___ AVAILABLE DATA ___
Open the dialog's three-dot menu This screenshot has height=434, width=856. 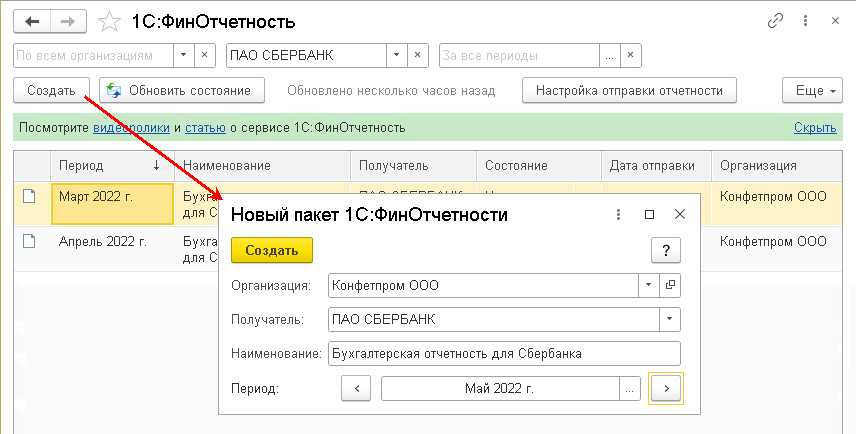click(619, 214)
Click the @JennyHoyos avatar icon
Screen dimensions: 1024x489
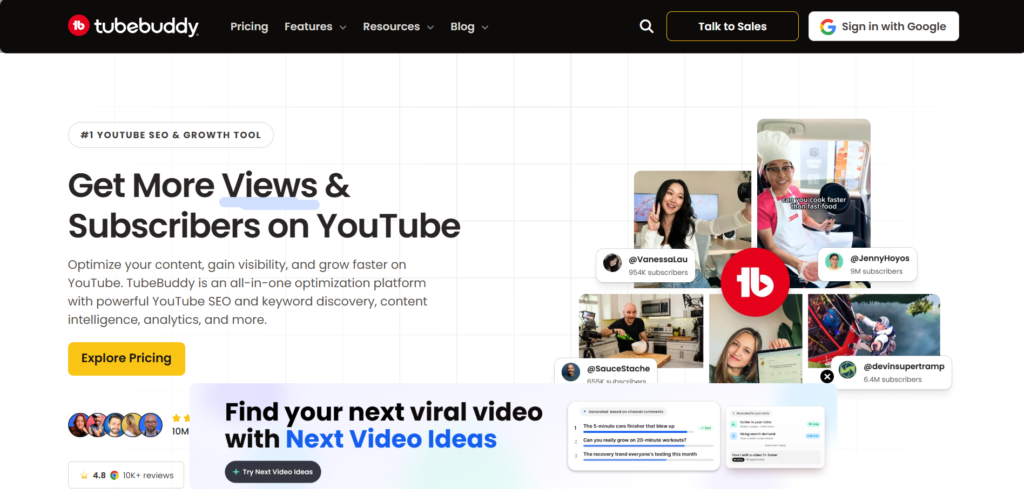pos(834,261)
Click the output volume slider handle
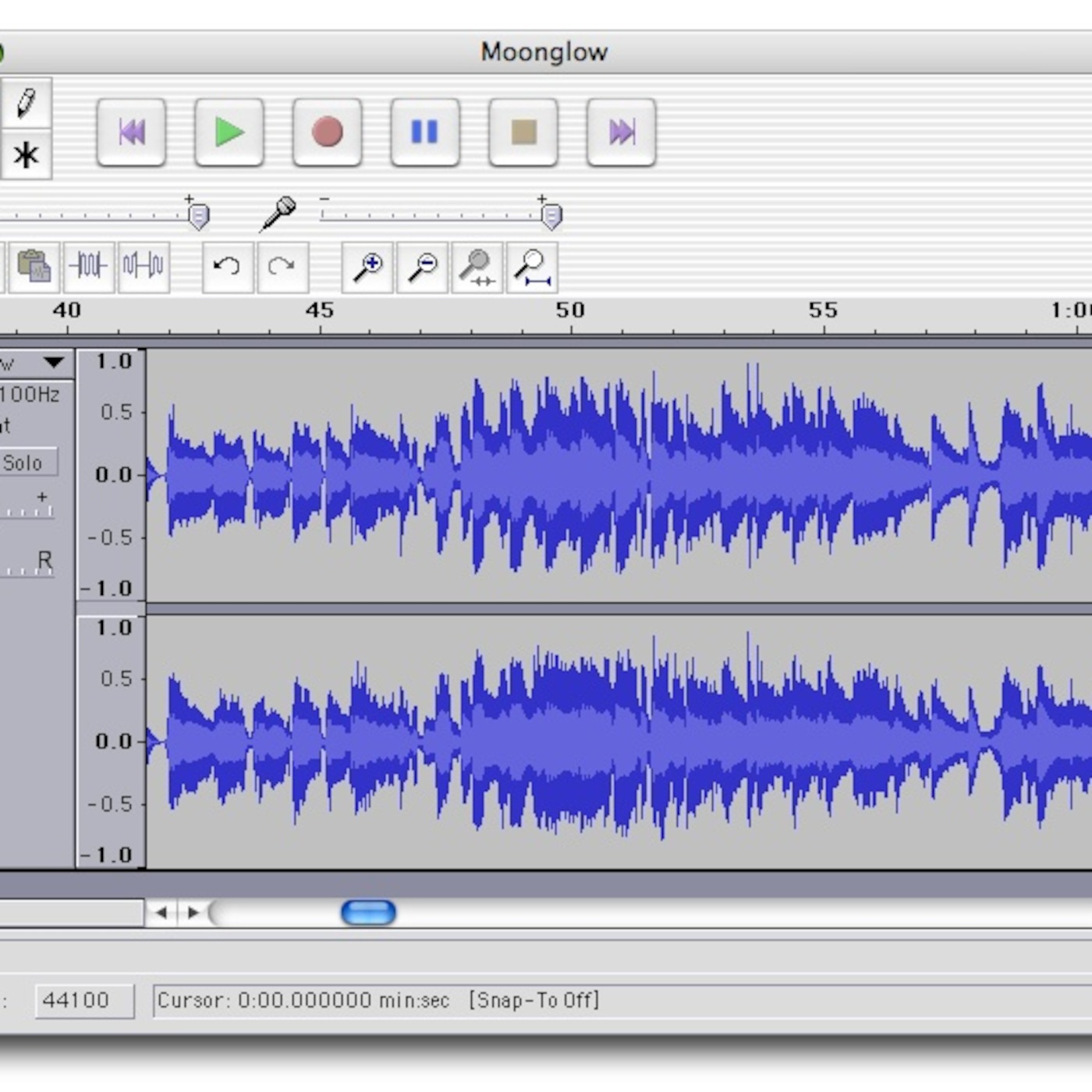 coord(199,214)
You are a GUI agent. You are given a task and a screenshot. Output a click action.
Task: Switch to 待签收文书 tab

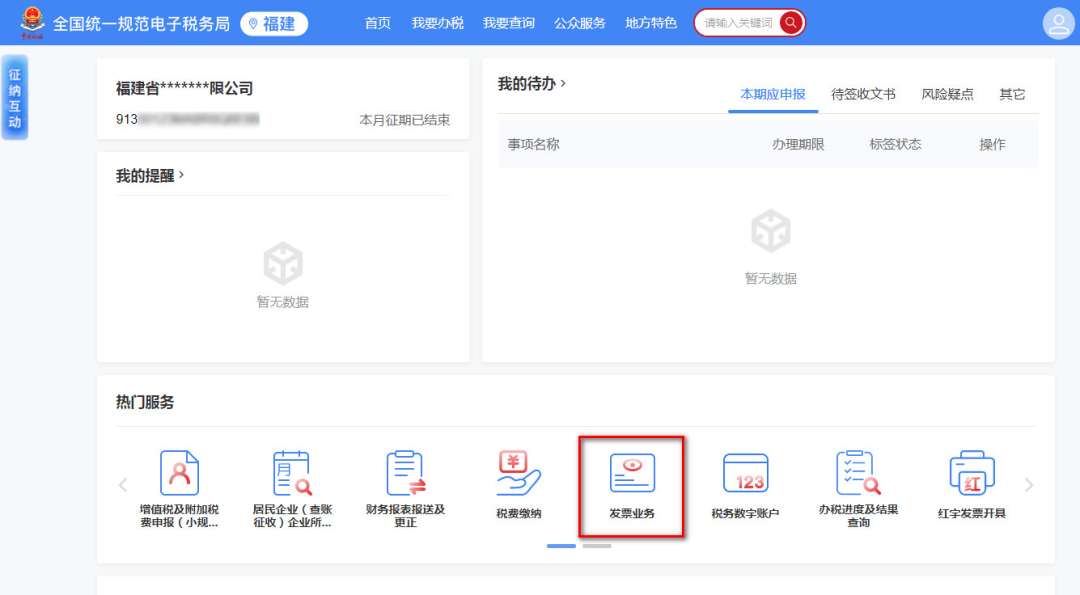pyautogui.click(x=863, y=94)
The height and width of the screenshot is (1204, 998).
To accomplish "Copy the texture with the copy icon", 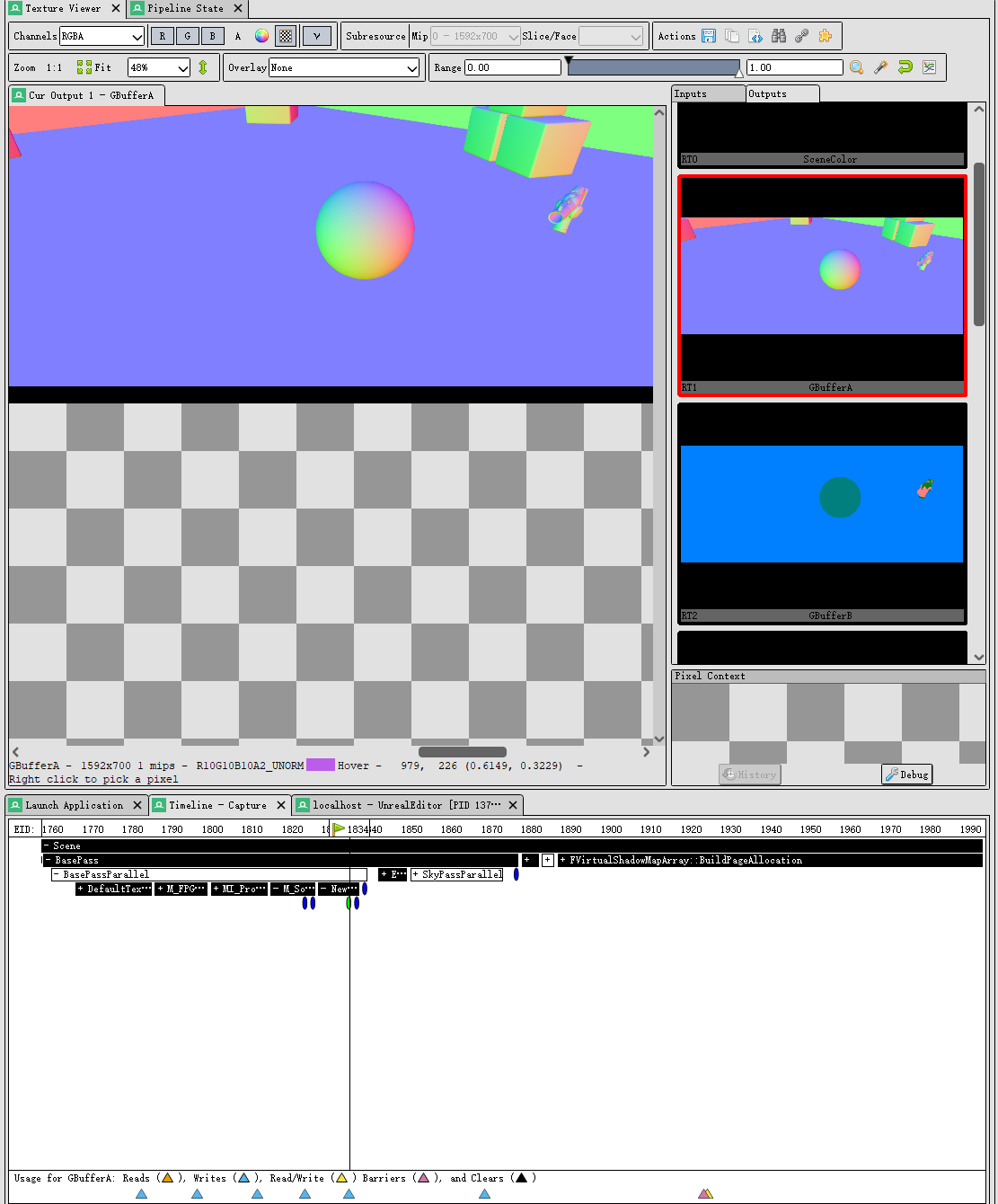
___
--- ACTIVITY ---
No pictures should appear in the copy. Reproduce exactly the lines from the line containing "Click the output volume slider handle" through the last line of the data, inclusive.

--- ANSWER SPACE ---
Click the output volume slider handle
 coord(199,214)
You are a GUI agent. You are given a task and a screenshot. Output a click action.
Task: Switch to 待签收文书 tab

pyautogui.click(x=863, y=94)
The height and width of the screenshot is (1204, 998).
To accomplish "Copy the texture with the copy icon", 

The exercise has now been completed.